China’s currency manipulation lowers the wages of Chinese workers and lowers manufacturing costs in China, creating an unfair trade advantage that has already cost millions of American jobs and closed thousands of American factories. This latest move, which will act as a tax on our exports and a subsidy for Chinese imports, further exacerbates the existing problem.
Japan, Singapore, and Malaysia are part of the proposed TPP club and they all have a history of egregious currency manipulation. Now, China’s actions risk triggering another round of currency devaluations among these and other TPP countries that will come at the expense of American workers.
The failure to address currency manipulation and undervaluation, not just by China, has been a major cause of the US trade deficit and manufacturing decline. It has turned trade agreements into trade tragedies and made the trade deficit a major drag on economic recovery.

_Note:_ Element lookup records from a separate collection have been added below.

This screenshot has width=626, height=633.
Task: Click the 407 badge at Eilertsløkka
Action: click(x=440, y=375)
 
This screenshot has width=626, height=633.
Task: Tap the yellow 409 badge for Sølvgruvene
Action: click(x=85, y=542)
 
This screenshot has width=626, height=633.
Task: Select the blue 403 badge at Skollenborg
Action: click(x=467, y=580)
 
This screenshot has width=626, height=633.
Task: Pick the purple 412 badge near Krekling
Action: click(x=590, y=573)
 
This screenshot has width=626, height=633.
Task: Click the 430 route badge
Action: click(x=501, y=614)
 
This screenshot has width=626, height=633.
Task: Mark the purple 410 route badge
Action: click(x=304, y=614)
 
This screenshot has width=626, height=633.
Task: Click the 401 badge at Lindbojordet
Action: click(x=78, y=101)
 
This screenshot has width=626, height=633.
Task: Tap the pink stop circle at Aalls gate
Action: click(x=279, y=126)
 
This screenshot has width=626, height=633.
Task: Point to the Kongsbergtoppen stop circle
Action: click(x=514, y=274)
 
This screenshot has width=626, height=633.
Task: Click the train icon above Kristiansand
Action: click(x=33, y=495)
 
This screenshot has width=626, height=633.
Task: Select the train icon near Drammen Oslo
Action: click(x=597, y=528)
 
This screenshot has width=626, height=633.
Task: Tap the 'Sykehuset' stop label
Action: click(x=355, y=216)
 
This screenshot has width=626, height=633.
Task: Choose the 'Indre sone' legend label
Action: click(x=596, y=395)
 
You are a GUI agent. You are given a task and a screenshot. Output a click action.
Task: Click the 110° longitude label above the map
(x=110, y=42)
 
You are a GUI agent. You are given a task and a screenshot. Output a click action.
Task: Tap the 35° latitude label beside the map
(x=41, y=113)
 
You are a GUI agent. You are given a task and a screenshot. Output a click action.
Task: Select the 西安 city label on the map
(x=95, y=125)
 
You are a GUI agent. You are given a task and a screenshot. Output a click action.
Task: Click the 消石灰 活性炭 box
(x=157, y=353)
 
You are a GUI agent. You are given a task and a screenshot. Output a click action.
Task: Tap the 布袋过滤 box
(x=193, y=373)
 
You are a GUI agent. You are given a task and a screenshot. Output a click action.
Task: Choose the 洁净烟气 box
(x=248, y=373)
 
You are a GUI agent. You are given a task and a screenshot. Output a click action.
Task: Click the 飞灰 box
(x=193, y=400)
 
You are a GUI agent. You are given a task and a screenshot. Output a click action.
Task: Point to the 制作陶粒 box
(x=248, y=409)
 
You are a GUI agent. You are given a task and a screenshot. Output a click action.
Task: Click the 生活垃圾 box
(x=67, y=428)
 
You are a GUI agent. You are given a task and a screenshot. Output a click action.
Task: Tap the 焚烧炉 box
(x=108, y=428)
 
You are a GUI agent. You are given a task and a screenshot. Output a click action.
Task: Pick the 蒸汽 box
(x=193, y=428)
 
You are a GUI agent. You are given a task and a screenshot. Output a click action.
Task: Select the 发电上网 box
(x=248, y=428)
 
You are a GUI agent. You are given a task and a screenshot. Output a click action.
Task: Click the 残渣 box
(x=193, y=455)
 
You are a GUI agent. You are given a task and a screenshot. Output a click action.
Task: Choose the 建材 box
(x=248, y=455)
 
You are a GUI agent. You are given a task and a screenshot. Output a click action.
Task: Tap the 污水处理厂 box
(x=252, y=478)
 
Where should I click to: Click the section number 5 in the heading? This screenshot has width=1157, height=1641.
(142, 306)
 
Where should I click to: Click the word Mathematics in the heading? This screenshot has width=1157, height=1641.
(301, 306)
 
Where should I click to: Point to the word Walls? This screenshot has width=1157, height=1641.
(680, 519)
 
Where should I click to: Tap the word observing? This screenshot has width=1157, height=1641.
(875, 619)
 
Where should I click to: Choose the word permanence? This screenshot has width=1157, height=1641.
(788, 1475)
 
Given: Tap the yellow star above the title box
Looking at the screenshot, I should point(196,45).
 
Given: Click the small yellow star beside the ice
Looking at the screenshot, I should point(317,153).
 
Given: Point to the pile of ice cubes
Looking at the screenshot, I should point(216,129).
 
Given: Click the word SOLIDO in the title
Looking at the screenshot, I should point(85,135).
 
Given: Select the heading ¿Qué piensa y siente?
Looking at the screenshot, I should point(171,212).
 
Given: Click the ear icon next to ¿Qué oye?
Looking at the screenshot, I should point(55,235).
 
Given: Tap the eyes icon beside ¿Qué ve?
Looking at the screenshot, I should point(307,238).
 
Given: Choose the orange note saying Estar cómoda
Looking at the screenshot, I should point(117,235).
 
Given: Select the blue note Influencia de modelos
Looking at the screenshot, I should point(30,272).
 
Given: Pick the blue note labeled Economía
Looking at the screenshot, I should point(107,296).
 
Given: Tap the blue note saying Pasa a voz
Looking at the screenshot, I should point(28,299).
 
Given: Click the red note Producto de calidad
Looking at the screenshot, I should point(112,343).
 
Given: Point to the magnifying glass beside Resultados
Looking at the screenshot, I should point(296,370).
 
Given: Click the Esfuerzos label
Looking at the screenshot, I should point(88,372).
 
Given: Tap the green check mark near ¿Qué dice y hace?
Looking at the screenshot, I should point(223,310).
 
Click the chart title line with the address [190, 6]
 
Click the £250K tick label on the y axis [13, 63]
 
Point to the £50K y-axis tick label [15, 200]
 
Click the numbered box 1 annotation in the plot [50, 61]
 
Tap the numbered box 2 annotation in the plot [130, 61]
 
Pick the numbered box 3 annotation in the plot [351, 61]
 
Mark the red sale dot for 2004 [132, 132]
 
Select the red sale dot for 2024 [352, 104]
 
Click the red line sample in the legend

Our existing currency policy has failed. This devaluation undoes four years of progress in rebalancing China’s unfair currency advantage. Relying on China’s good will regarding its exchange rate is a dangerous folly that leaves the U.S. economy and working families exposed.
These developments highlight the importance of insisting that the accession of new entrants to the TPP—should the TPP be concluded and enacted into law—be subject to approval by Congress. And now is the time for the Administration to insist upon currency rules in the TPP that can and will be enforced through trade sanctions. Such rules would also bind China should it ever join such a pact, and those rules could then become a global template for putting an end to the scourge of currency manipulation and undervaluation.